### PROBLEMS TO WORK ON:
(A) Rewrite the text normalization passage below, starting with "The most common" and going on through "ps = PorterStemmer()", switching "PorterStemmer" to "SnowballStemmer".
(B) Translate this sentence from the text normalization passage below into Spanish: "Stemming chops off the end or beginning of words by taking into account a list of common prefixes or suffixes that could be found in that word."

### PASSAGE:
Analyse the outputs from TweetTokenizer above under settings 1, 2 and 3 and identify the best setting to use, if your final aim is to predict the sentiment (positive, negative and neutral) of the tweet.

Setting 3 because the emotion is expressed in 3 and length is small. though username is not showing any emotion regarding to the context of this question. We can still remove few punctuation marks


# Text Normalisation


## Lower casing

In [12]:
import string

In [13]:
sample_text = "The striped BATs are hanging on their feet for best"

In [14]:
# Any string can be lower cased using the function lower()
lower_cased_text = sample_text.lower()
print(lower_cased_text)

the striped bats are hanging on their feet for best


If you are not familiar with string methods, you can find a list of all of them in the [documentation](https://docs.python.org/3.7/library/stdtypes.html#string-methods).

## Stemming
Stemming chops off the end or beginning of words by taking into account a list of common prefixes or suffixes that could be found in that word.

The most common and effecive algorithm for stemming English is <i>Porter’s algorithm.</i>

Details of different stemmers available with NLTK is available [here](https://www.nltk.org/howto/stem.html).

In [15]:
import nltk

from nltk.stem import PorterStemmer

In [16]:
ps = PorterStemmer()

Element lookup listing
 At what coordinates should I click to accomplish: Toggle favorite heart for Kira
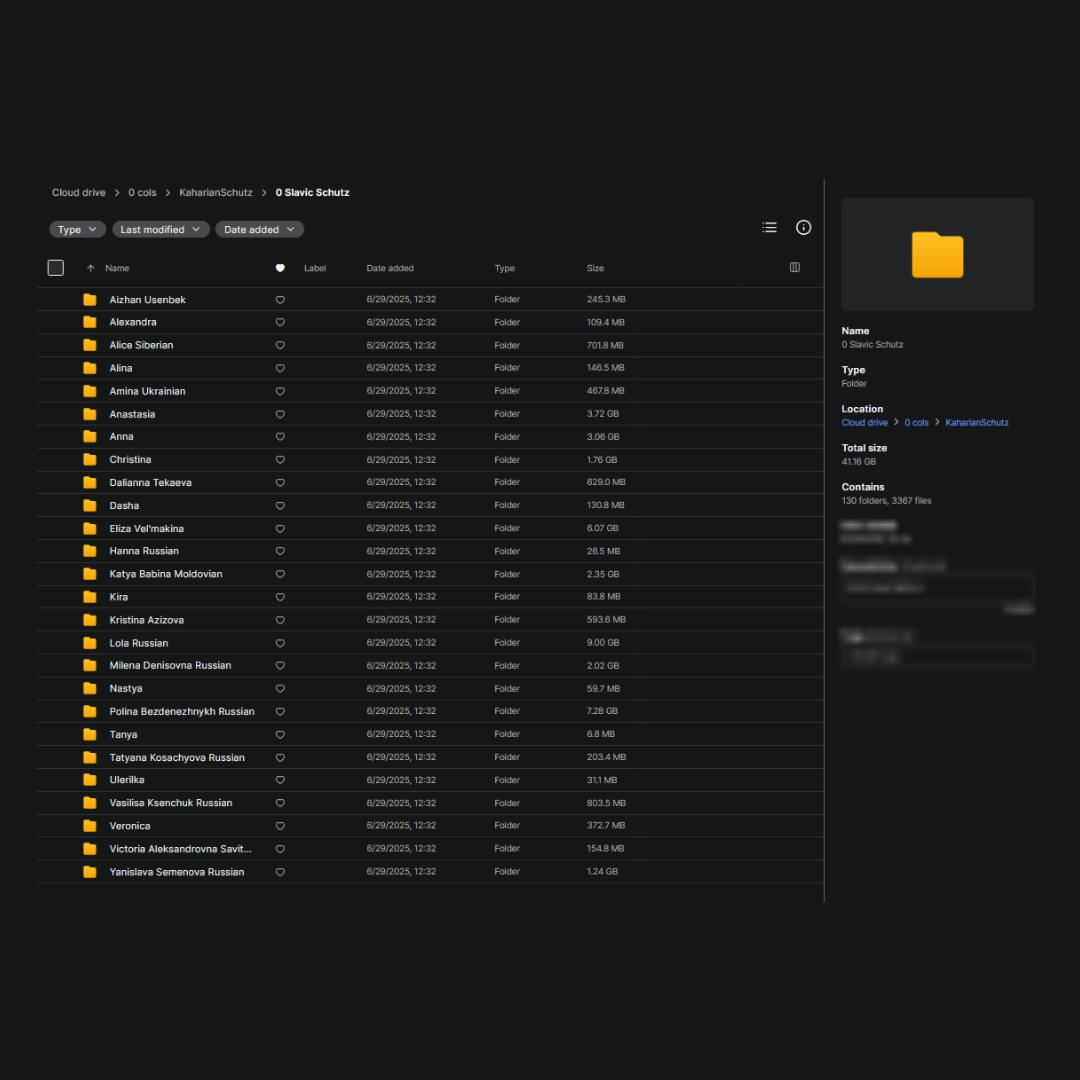[x=280, y=597]
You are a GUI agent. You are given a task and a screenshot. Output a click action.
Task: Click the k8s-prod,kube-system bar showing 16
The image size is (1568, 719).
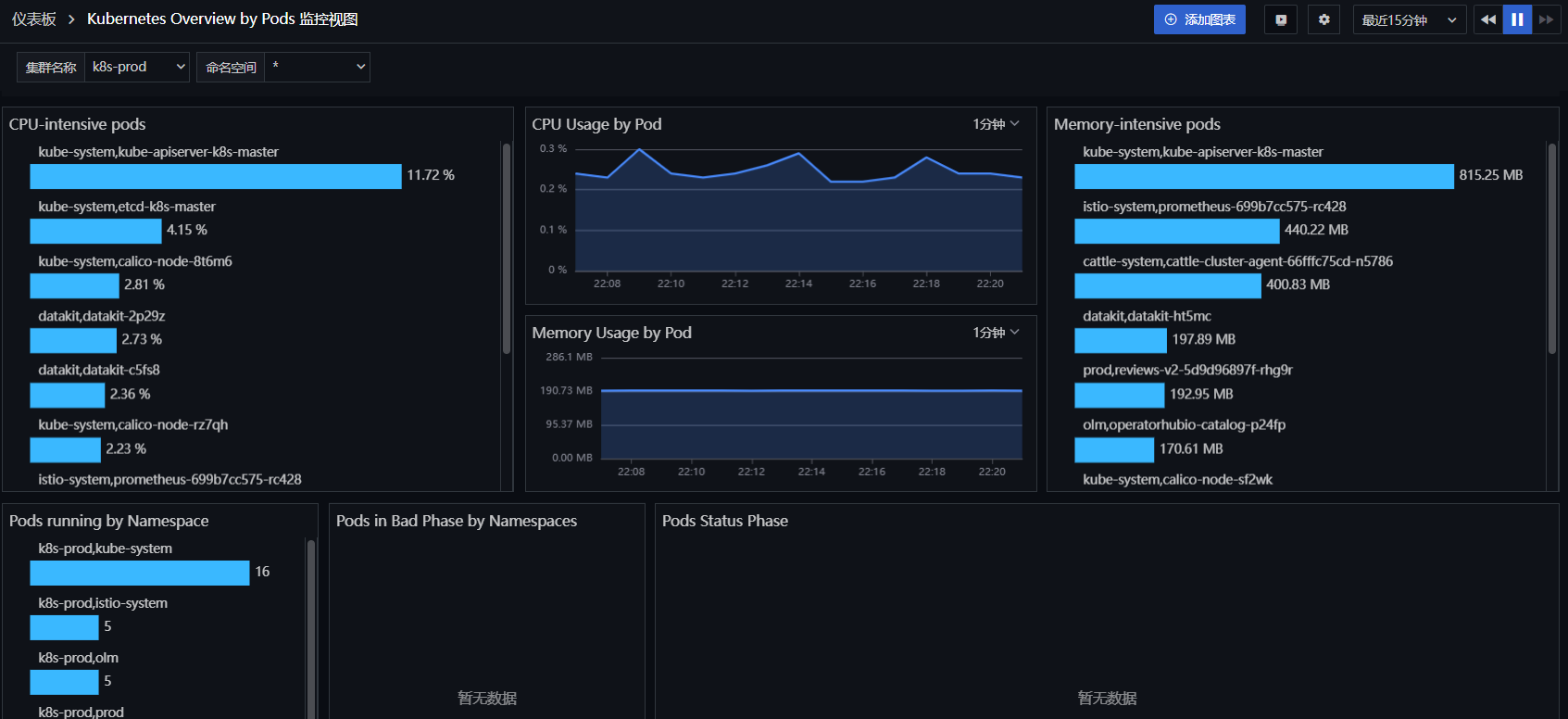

### RESPONSES:
(A)
The most common and effecive algorithm for stemming English is <i>Porter’s algorithm.</i>

Details of different stemmers available with NLTK is available [here](https://www.nltk.org/howto/stem.html).

In [15]:
import nltk

from nltk.stem import SnowballStemmer

In [16]:
ps = SnowballStemmer()

(B) El stemming recorta el final o el principio de las palabras teniendo en cuenta una lista de prefijos o sufijos comunes que podrían encontrarse en esa palabra.